##### EXCERPTED PASSAGE
Northwest ski areas
Washington ski resorts get plenty of early season snow
With snowfall nearing record totals in many parts of Washington State, the 2012-13 ski and snowboard season is looking to be one of the best in many years. About half the average annual snowfall in the Cascades was on the ground as of mid-January, which means the season will be spectacular for ski resorts barring any late-season droughts.
Ski resort operators – like farmers – are dependent on the weather. Man-made snow can help, but there's no substitute for the fresh powder that both skiers and snowboarders so desire. There have been years when the Cascade ski resorts couldn't even get open before Christmas and then seasons that produced barely enough snow to keep the rocks covered. New skis and snowboards hate rocks.
But this year that doesn't seem to be a concern – at least not yet – as ski resort operators enjoy the benefits of having good snow and even better crowds. In North Central Washington, for example, Mission Ridge is enjoying the second most snow for the beginning of the year – ever. The Wenatchee area was hit in December and January with several storms – one local resident estimated this has been the second snowiest winter since he moved there in the mid-90s. Snow also has been good at most other Washington areas.
##########
##### MATERIAL
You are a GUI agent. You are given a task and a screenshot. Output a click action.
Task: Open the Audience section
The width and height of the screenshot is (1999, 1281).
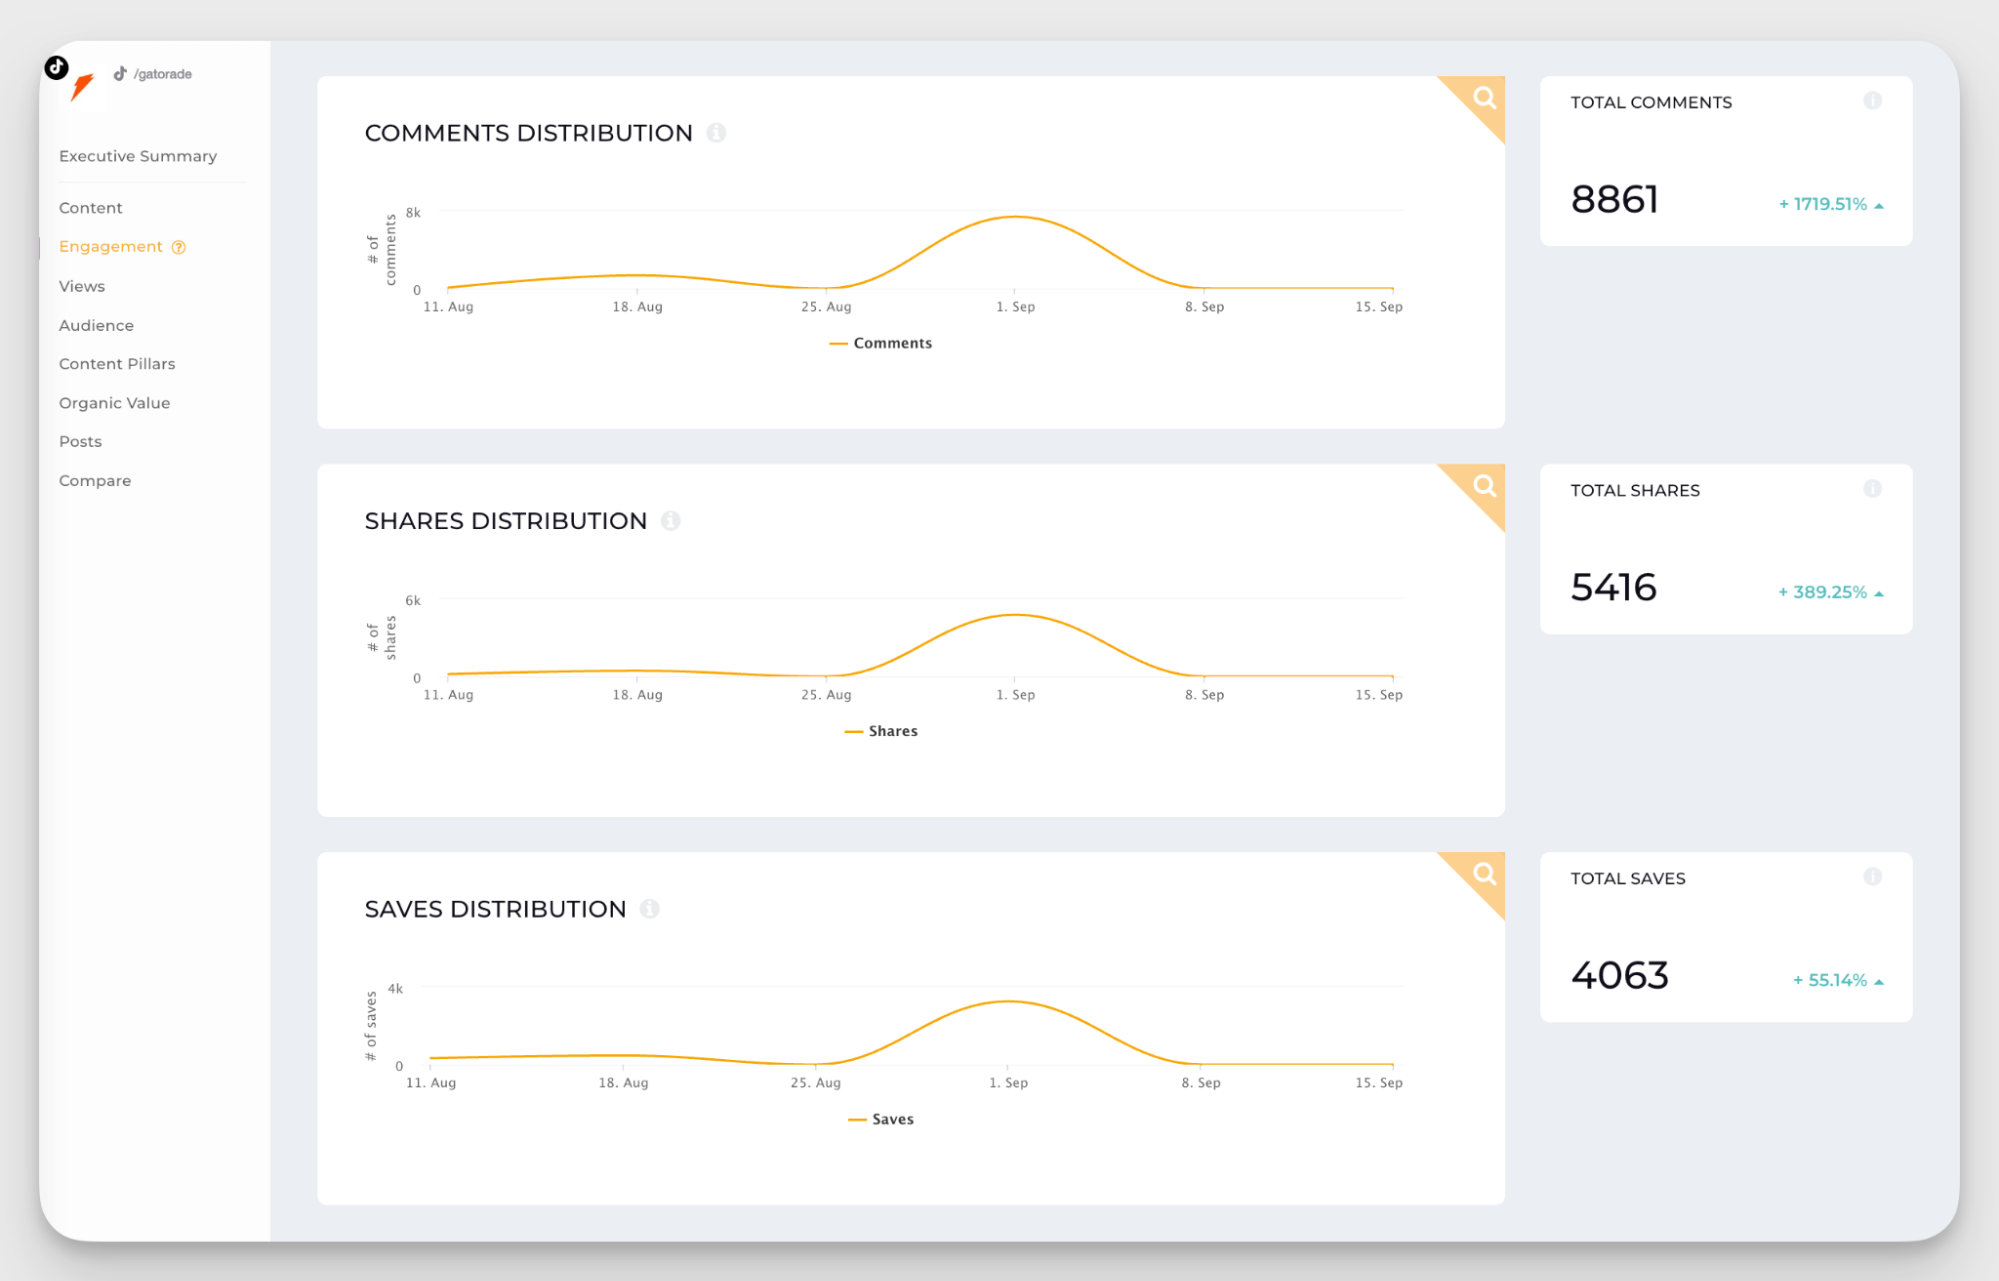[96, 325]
##########
STATED EXERCISE —
Decide whether each statement below agrees with the text on Northwest ski areas, answering yes or no and quoting the words of the text that decide it. 1. By mid-January, roughly half the Cascades' average annual snowfall had already fallen. 2. Mission Ridge had its snowiest start to a year on record. 3. Man-made snow can fully replace fresh powder. The material is not needed for this work.

TASK RESPONSE —
1. Yes: "About half the average annual snowfall in the Cascades was on the ground as of mid-January"
2. No: "Mission Ridge is enjoying the second most snow for the beginning of the year – ever"
3. No: "Man-made snow can help, but there's no substitute for the fresh powder"